Nella sua assurdità sembra essere, fortunatamente, un caso isolato: tuttavia il rischio di emulazione è concreto. Purtroppo questo è un elemento collaterale dell’autopubblicazione, che, se realizzata in un certo modo, ribalta i ruoli: il cliente non è più l’acquirente ma l’autore. Quindi, qualsiasi cosa può essere messa in commercio perché non importa se qualcuno la comprerà (anzi, non è neanche detto) ma solo che sia in vendita (tanto, non serve neanche investire in una tiratura, né nell’artwork, né nell’editing, né nella promozione). Questo potrebbe anche essere innocuo, se non fosse che questi titoli arrivano anche sul mercato digitale “standard” dove si confondono con i titoli reali che non sono solo ebook, ma anche print-on-demand. E qui si aprono tre possibilità. La prima è quella degli autori di testi davvero rivoluzionari scartati per miopia, caso non impossibile (per quanto improbabile) che tipicamente poi conduce a una pubblicazione più seria.

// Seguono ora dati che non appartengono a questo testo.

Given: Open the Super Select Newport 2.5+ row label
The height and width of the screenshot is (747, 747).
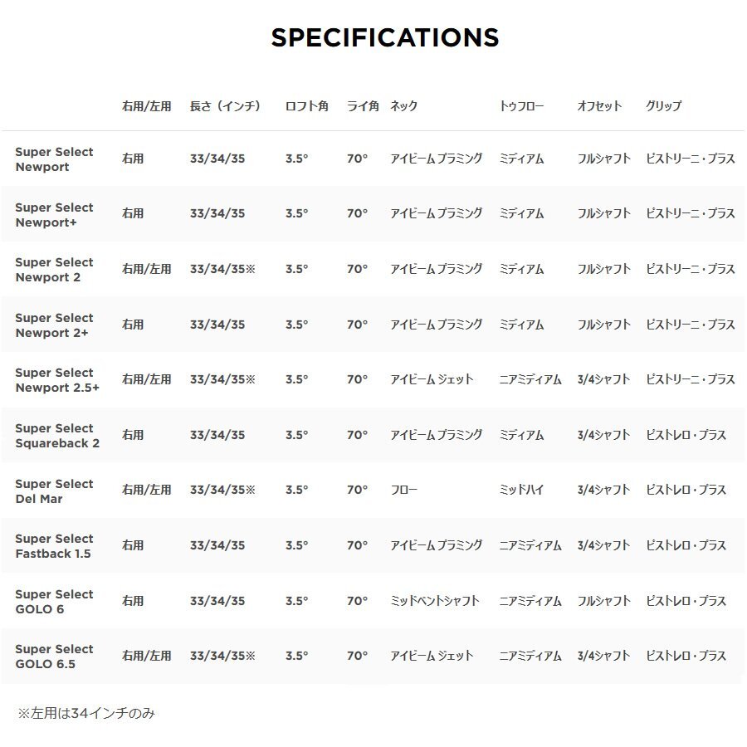Looking at the screenshot, I should [56, 380].
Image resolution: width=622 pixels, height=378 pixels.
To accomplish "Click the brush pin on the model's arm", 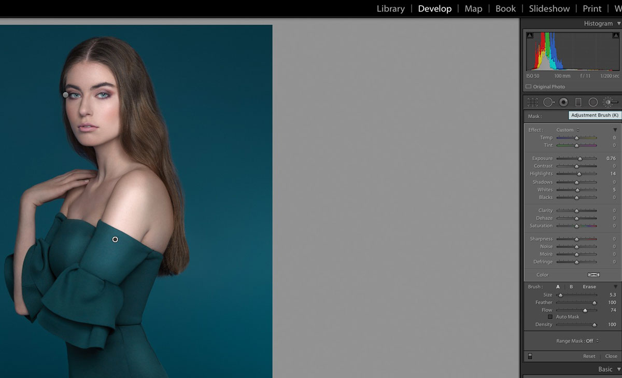I will pyautogui.click(x=115, y=239).
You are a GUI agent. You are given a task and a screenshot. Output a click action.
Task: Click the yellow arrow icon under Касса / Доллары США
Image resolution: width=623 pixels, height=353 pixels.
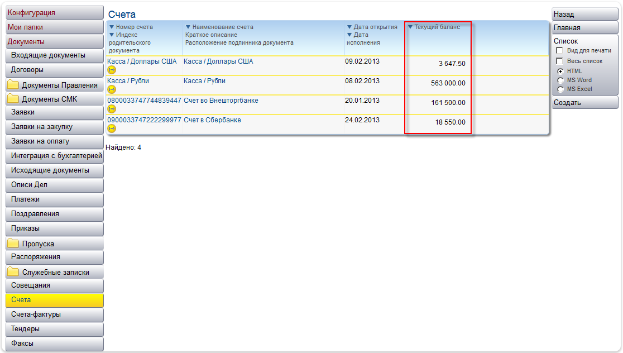point(112,70)
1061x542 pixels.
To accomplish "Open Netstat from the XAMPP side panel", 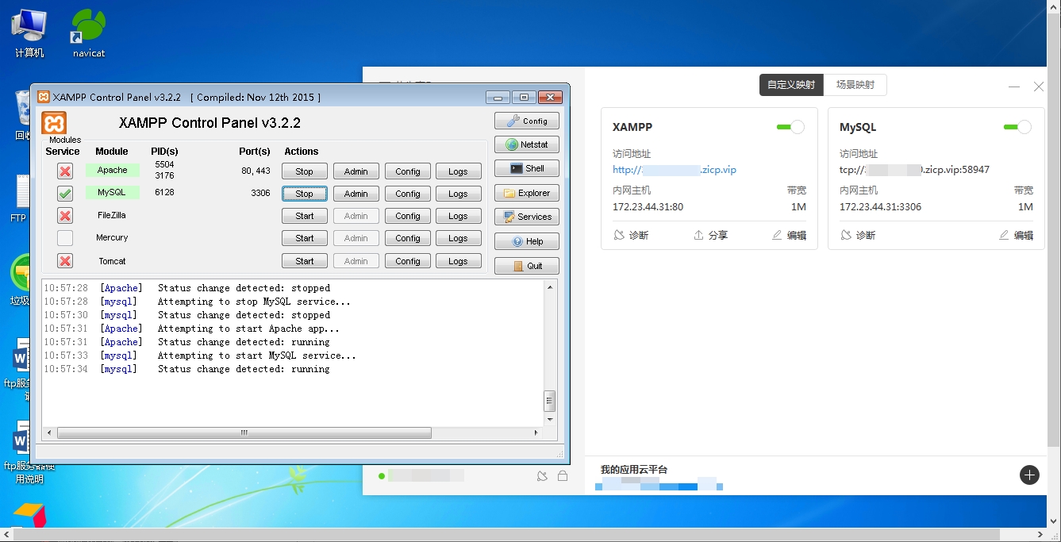I will click(526, 144).
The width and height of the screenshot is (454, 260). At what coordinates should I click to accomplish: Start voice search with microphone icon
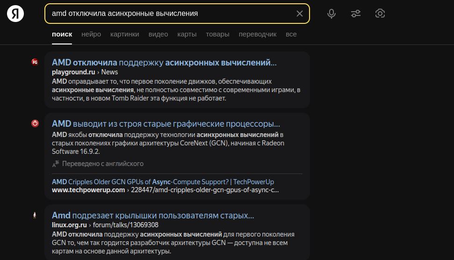click(x=331, y=14)

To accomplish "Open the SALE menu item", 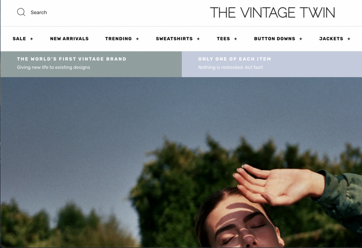I will [x=19, y=39].
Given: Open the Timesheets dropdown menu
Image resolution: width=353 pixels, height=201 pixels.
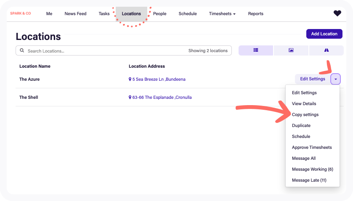Looking at the screenshot, I should click(x=222, y=14).
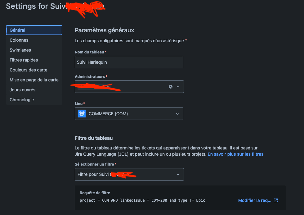The height and width of the screenshot is (215, 304).
Task: Clear the Administrateurs field using the circled X icon
Action: [x=170, y=87]
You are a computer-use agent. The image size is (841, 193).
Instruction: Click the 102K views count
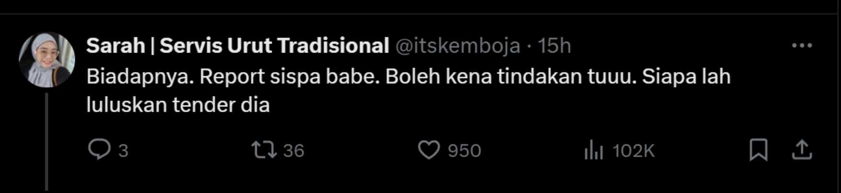coord(633,151)
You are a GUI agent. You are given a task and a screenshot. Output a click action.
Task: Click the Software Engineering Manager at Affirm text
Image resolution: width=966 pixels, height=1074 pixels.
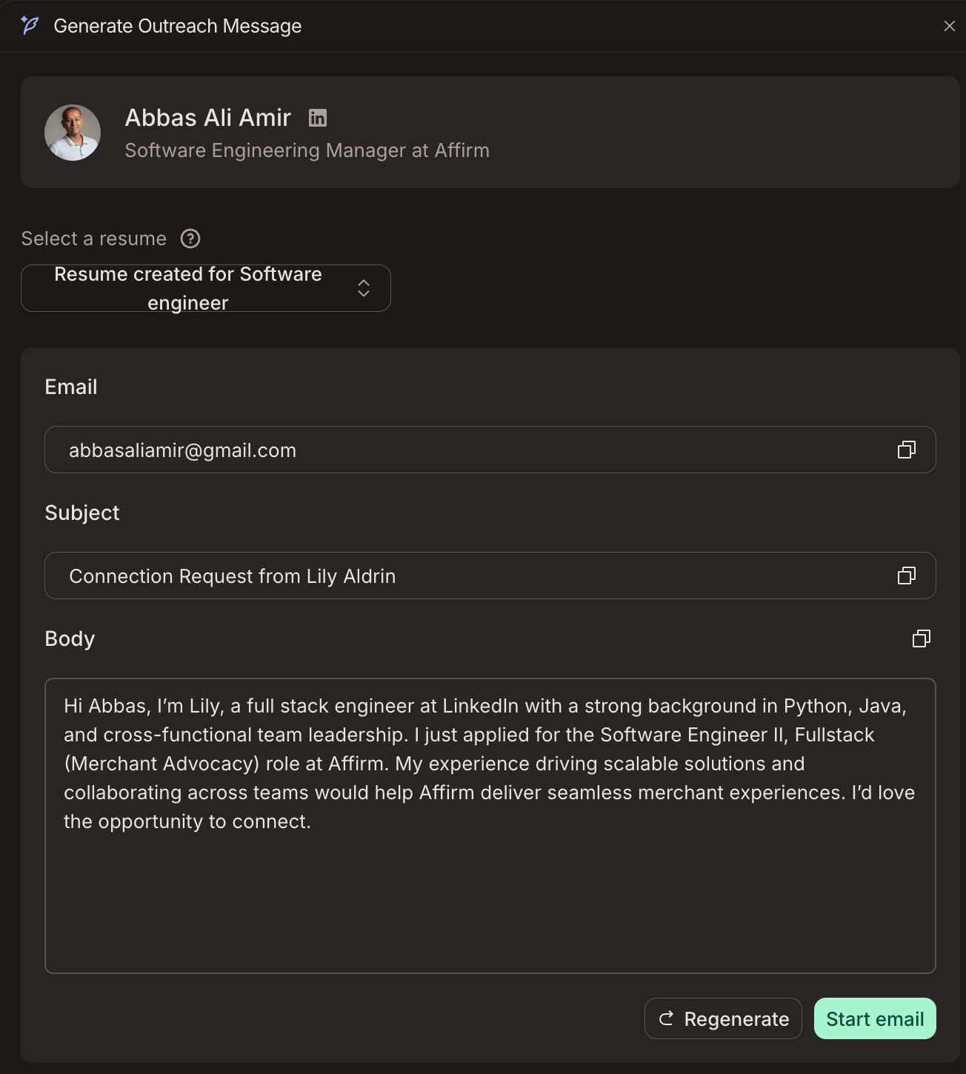pos(307,150)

La seconda riguarda i prodotti della folla di "geni incompresi" convinti di far parte della prima categoria poiché boicottati dalla cricca dell’editoria. La terza è ovviamente quella dei disonesti che hanno individuato un varco non presidiato. Questo fenomeno esisteva anche con la carta stampata (Umberto Eco aveva analizzato la cosa in un magnifico articolo del 1970) ma Internet ha aggiunto un ulteriore passaggio, permettendo finalmente di avere negozi che vendono l’autopubblicazione accanto agli editori reali. In ambito musicale, basterebbe pensare ai testi di Bianchini e Trombetta, che tramite questi canali vengono venduti a legioni di sprovveduti (devo ancora capire se consciamente o inconsciamente) che non si accorgono di leggere dimostrazioni inconsistenti ma totalmente finalizzate a tesi preconcette. Il mercato editoriale tuttavia è – secondo me – più al sicuro rispetto a quello discografico: dato che il danno potenziale dipende essenzialmente dalla capacità di discernere dell’utente (la cultura aiuta anche a difendersi dalle fregature) questo è più semplice da valutare su un libro stampato che su di una registrazione che magari si ascolta in streaming.

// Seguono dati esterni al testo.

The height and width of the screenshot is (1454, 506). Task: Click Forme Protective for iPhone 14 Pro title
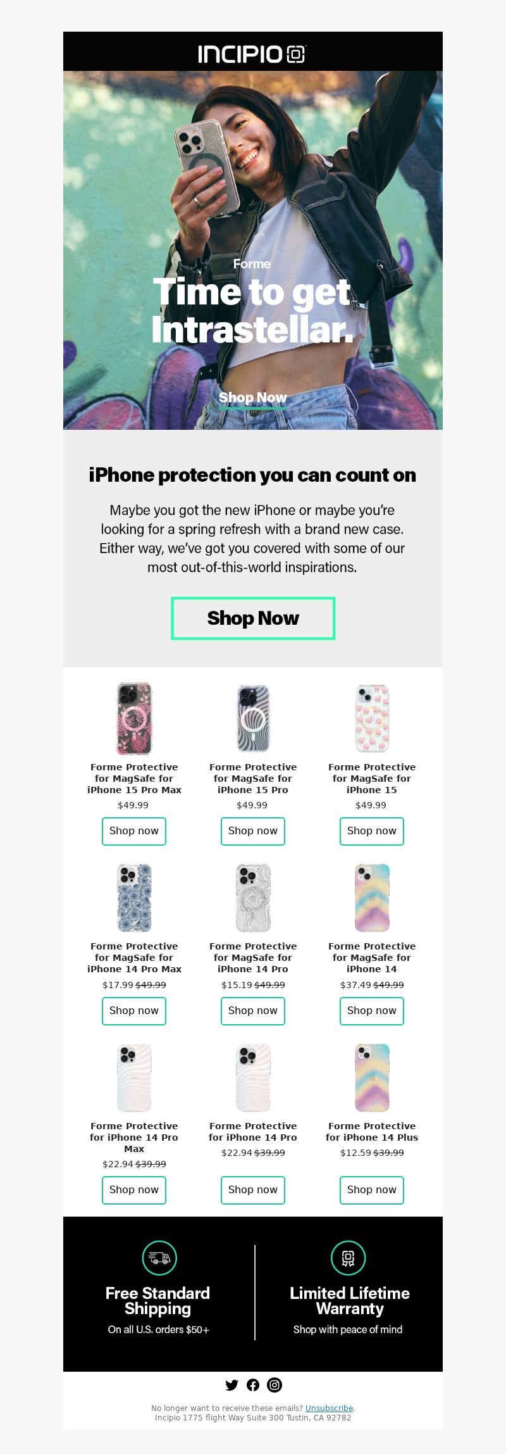(x=253, y=1132)
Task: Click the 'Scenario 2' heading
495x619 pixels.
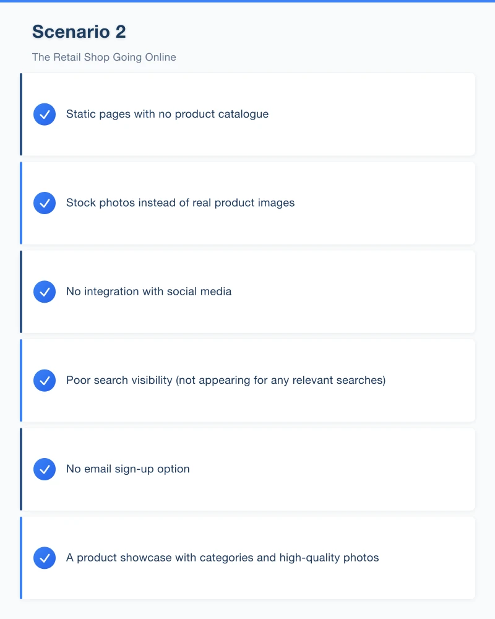Action: tap(79, 32)
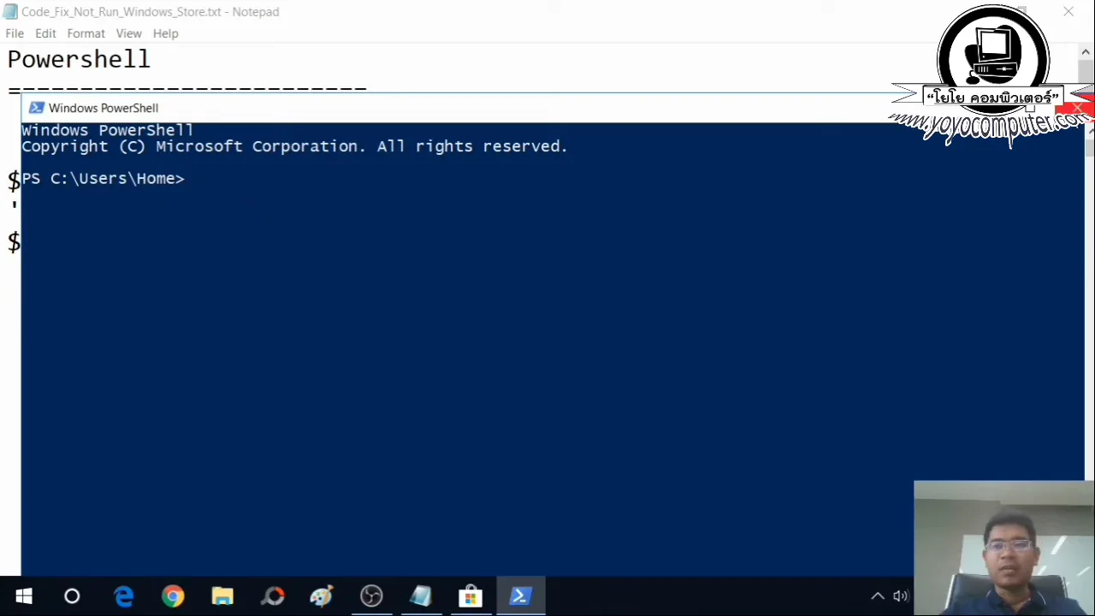Open the Microsoft Store from the taskbar
This screenshot has height=616, width=1095.
pyautogui.click(x=471, y=595)
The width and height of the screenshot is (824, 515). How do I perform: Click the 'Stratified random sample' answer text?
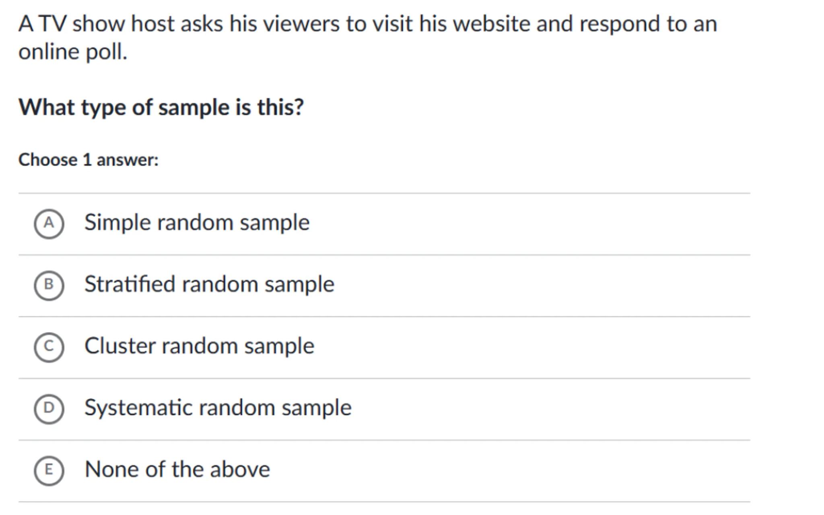(x=209, y=284)
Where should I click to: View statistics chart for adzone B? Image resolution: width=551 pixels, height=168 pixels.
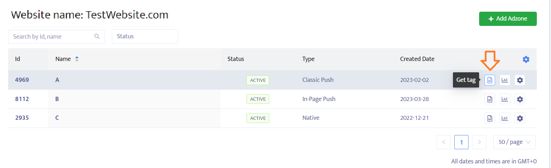pos(505,99)
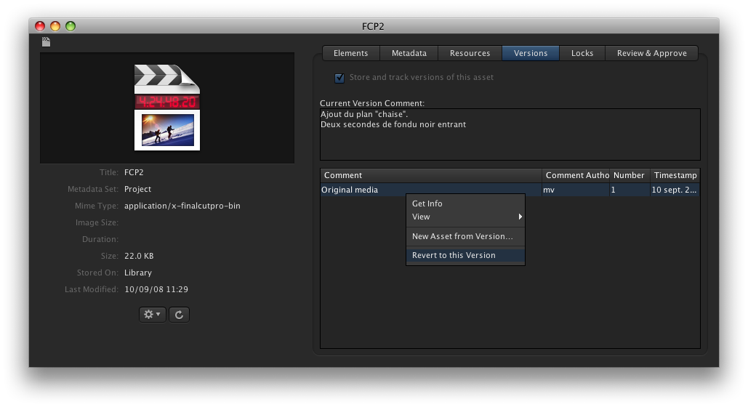Sort by the Number column header

coord(629,175)
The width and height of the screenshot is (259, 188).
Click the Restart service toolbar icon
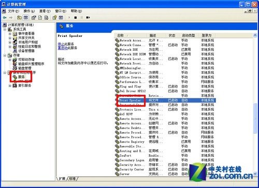point(88,18)
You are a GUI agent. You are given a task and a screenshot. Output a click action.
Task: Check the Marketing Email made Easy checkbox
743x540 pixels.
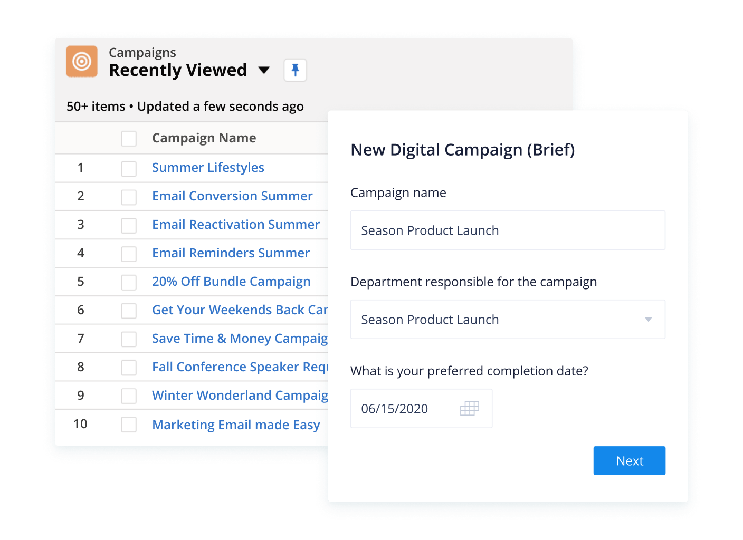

Un consiglio per i musicisti, ma anche per gli appassionati che magari rischiano di acquistare un prodotto fasullo, per difendersi da queste situazioni?

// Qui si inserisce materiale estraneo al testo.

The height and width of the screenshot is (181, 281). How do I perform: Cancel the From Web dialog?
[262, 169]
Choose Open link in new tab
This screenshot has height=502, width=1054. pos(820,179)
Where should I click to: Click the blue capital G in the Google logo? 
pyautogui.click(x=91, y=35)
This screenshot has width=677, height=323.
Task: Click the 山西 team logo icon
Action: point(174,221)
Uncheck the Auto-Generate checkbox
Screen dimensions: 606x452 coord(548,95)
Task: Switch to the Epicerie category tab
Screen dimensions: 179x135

I musicisti possono far ben poco, a parte ovviamente far circolare queste informazioni tra i colleghi e gli addetti ai lavori: tuttavia sarebbe utile che facessero pressione sugli aventi diritto perché intervengano nelle sedi adeguate. Per quanto riguarda gli appassionati, io rimango dell’idea che l’endorsement dato da un marchio rilevante sia comunque determinante: implica un processo di selezione e una assunzione di rischio che porta alla pubblicazione sotto un marchio importante. Tuttavia, servirebbe selezione e attenzione anche da parte di chi vende (quale negozio avrebbe messo in assortimento un intero catalogo “uscito dal nulla”?). Sarò un nostalgico, ma penso che molta della “morte” dell’ascolto musicale sia non solo un fatto culturale ma anche un fatto sociale: una certa atarassia che non ci fa provare grandi emozioni su nuove produzioni che lo meriterebbero, altrettanto, non ci fa arrabbiare quando ci imbattiamo in qualcosa di fatto male (se non addirittura di truffaldino), forse perché abbiamo un comodo rifugio nel passato. Se ci convincessimo tutti che la sopravvivenza della musica passa anche dalle nostre mani, faremmo del bene, a noi e alla cultura.